Senin, 28 Oktober 2013

Tidak perlu memaksakan suatu kehendak, apalagi keyakinan

"Ini saja, ini yang bagus....."
"begini saja, begini yang baik"
"begitu saja, begitu yag benar"..... dst

Kata2 yang bernada "pemaksaan"........

Padahal tak perlu memaksakan segala sesuatu, mau itu baik, mau itu benar, mau itu salah dsb, toh setiap orang akan menanggung bebannya masing2, kalau saya "MASA BODOH" saja.
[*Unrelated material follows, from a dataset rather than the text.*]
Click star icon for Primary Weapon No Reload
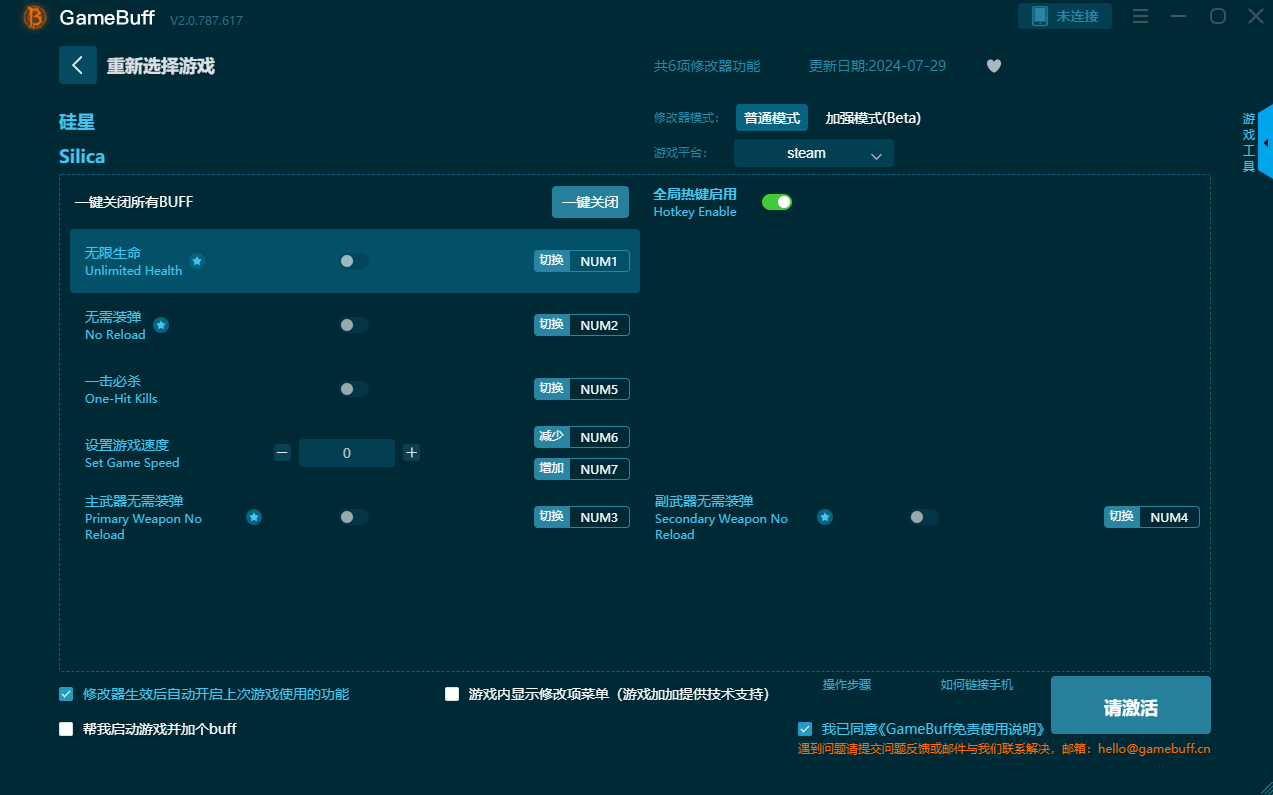 [254, 517]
Kalau posisi saya sebagai seorang yang sedang disuapi, tentu saya akan membuka mulut saya kepada org yang saya memang ridho untuk disuapi oleh orang tersebut. Kalau posisi saya sebagai orang yang menyuapi, tentunya hanya orang yang ridho utk saya suapi yang membuka mulutnya.

Tidak perlu memaksakan suatu kehendak, apalagi keyakinan, seolah "MENJEJALKAN MAKANAN" ke dalam mulut orang, itu bukan gaya saya. Tinggal siapa yang mau ikut kita angkut, yang gak kita tinggalkan, selesai urusan. Tak perlu buang waktu mengurusi yang tidak ikut, sebab buat apa buang waktu percuma, lebih baik menyuapi walau hanya 1-2 orang namun bisa benar2 "KENYANG" daripada menyuapi banyak orang tapi gak ada yang kenyang.

Kalau diantara saudara2 sudah merasa mampu untuk membina murid, yah saya persilahkan untuk mengembangkan diri anda membina murid anda. Sama, saya juga sdng membina murid saya, walau hanya lewat FB ini, toh kalau Allah itu meridhoi itu bukanlah kemustahilan. Itu juga bukan perkara gampang, sebab engkau akan menerima serangan baik lahir maupun batiniah yang tidak nampak mata, juga caci maki bahkan di anggap sesat, kafir, menyimpang. Belum lagi tanggung jawab akherat, tentu saya akan dapat banyak beban kalau orang2 yang kubina menjadi menyimpang jalan, jangan dikira walau hanya lewat tulisan ini tak ada pertanggung jawaban. Allah itu gak buta, menyaksikan semuanya.

Salah besar, jikalau engkau mengira bahwa "kaki guru itu di atas pundak muridnya", malah sebaliknya, "pundak guru itu di bawah kaki muridnya". guru itu malah "terinjak" muridnya, sedang di bawahnya adalah "jahannam", menahan kobaran apinya, agar tak mengenai muridnya.

Karena saya mengerti hal itulah, saya mmng tdk pernah bercita-cita ataupun berhasrat utk jadi guru, namun krn saya dipaksaNYA lah akhirnya saya terima, mmng sudah jalan ceritanya seperti ini.